The Comedian Who Meant It
Russell Brand spent most of his public life being known for two things: being Katy Perry’s ex-husband and appearing in raunchy comedies. Smart people occasionally noticed he was sharper than the context suggested, but celebrity flattens everything down to the obvious.
Then he sat across from Jeremy Paxman on BBC Newsnight—ostensibly to discuss his guest editorship of the New Statesman—and spent about ten minutes saying things that most people in his position are specifically paid not to say. He admitted he’d never voted in his life. Paxman, who has dismantled politicians for decades, treated this as the obvious gotcha. Brand didn’t blink. His argument was essentially: the system is so thoroughly captured by capital and so entirely unresponsive to ordinary people that participating in it is a form of complicity, not civic virtue. He called for a socialist egalitarian revolution. He said it warmly, with jokes, with specific references to corporate power and wealth concentration—in the register of someone who’d actually thought about it rather than rehearsed a talking point.

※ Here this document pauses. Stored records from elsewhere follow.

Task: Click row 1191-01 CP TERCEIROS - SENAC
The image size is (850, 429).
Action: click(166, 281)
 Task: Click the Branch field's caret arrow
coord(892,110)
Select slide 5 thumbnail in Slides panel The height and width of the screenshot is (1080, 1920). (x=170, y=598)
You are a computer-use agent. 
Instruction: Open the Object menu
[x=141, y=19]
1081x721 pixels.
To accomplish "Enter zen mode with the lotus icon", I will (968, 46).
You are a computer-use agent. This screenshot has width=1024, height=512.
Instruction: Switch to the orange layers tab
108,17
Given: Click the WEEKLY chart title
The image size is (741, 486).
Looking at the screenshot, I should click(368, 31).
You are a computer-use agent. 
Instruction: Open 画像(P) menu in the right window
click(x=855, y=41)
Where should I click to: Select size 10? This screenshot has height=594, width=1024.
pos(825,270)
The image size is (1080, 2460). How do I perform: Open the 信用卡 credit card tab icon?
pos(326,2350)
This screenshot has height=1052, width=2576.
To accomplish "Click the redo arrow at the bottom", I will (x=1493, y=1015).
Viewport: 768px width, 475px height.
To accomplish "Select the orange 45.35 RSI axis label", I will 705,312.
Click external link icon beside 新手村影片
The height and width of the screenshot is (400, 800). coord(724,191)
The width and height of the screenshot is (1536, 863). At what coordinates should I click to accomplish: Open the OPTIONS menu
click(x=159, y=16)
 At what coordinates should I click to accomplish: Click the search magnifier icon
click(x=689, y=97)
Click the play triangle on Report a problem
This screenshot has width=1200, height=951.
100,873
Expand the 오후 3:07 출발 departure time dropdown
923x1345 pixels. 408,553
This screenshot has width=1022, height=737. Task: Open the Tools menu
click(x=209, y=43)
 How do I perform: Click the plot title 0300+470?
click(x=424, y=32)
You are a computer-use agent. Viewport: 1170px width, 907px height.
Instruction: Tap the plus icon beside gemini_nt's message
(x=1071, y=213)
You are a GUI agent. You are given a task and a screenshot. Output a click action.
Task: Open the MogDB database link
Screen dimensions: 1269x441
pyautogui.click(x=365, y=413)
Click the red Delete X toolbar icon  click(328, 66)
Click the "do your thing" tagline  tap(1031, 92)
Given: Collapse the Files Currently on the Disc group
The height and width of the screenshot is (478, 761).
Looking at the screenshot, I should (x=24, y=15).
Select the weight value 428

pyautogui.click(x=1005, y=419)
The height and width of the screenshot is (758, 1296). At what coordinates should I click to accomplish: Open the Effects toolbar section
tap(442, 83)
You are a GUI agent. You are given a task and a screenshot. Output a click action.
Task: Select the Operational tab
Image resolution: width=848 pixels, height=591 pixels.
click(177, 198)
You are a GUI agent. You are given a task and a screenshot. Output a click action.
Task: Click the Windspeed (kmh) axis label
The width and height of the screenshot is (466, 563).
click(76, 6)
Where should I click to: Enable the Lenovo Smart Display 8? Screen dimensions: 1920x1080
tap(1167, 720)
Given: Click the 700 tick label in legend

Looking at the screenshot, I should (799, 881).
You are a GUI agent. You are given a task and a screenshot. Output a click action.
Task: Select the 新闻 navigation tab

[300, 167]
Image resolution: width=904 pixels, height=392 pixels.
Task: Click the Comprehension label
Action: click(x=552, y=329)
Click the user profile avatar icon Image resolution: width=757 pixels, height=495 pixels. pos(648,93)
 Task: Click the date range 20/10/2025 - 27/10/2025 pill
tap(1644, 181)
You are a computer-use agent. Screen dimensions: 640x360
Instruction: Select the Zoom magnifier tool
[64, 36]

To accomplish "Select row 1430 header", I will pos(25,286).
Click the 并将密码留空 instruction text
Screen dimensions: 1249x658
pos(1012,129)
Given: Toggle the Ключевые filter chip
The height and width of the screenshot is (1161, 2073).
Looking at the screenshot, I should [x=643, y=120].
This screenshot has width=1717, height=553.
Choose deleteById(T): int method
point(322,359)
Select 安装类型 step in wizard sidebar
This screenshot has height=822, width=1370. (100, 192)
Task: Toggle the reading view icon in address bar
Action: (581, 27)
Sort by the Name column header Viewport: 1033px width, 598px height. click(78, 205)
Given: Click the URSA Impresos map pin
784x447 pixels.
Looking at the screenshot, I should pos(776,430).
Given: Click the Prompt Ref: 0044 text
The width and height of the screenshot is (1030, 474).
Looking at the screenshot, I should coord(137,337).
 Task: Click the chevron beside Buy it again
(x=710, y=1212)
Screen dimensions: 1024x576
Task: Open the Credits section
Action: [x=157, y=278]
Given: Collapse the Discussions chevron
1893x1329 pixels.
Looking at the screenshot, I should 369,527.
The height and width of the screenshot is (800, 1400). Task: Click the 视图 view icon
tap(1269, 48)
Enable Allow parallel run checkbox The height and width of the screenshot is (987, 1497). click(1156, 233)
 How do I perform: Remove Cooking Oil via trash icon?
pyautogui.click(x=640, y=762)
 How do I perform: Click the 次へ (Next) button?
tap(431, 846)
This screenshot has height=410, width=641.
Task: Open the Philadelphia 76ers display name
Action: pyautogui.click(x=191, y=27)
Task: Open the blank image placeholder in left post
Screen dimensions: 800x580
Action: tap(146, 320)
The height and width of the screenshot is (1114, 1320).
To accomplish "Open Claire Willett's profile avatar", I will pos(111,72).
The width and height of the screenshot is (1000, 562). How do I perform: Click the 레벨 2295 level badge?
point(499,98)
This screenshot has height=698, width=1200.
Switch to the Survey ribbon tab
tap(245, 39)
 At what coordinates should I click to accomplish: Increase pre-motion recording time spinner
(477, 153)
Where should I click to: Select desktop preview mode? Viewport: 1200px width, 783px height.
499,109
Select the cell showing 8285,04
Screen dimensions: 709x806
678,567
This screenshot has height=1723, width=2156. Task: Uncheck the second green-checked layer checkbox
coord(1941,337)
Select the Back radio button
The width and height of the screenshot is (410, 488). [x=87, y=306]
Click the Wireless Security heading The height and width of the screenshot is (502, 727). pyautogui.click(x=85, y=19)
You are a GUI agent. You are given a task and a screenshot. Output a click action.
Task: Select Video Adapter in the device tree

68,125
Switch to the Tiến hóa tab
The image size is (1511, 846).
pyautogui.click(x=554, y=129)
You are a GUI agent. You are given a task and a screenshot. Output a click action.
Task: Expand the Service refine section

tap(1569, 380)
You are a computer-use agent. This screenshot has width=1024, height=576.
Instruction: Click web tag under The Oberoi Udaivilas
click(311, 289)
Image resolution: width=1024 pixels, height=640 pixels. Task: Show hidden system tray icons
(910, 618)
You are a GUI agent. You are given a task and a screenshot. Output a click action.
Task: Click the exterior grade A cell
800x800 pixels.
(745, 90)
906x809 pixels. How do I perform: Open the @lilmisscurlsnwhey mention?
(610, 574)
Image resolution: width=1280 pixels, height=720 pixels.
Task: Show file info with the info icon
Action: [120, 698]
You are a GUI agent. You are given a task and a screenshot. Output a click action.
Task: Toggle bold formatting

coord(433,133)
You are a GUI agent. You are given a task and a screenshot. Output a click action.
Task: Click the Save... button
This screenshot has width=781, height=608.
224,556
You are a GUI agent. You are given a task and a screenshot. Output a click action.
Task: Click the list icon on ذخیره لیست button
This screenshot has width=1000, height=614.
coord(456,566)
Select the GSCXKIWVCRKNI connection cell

Paxman pushed back the way Paxman pushes back—through repetition and mild contempt—and Brand absorbed it cheerfully and kept going. What made it go viral wasn’t the radicalism. It was the lucidity. Watching a comedian explain the rottenness of the current arrangement to a professional political journalist who looked vaguely discomfited by the whole conversation—that was the real spectacle.
He probably wasn’t wrong about most of it. Whether a man known primarily for Get Him to the Greek was the right vessel for the message is a different question, and one he would later answer by endorsing political candidates and doing the standard celebrity-activist deflation. But in that interview, in that particular moment: he had it.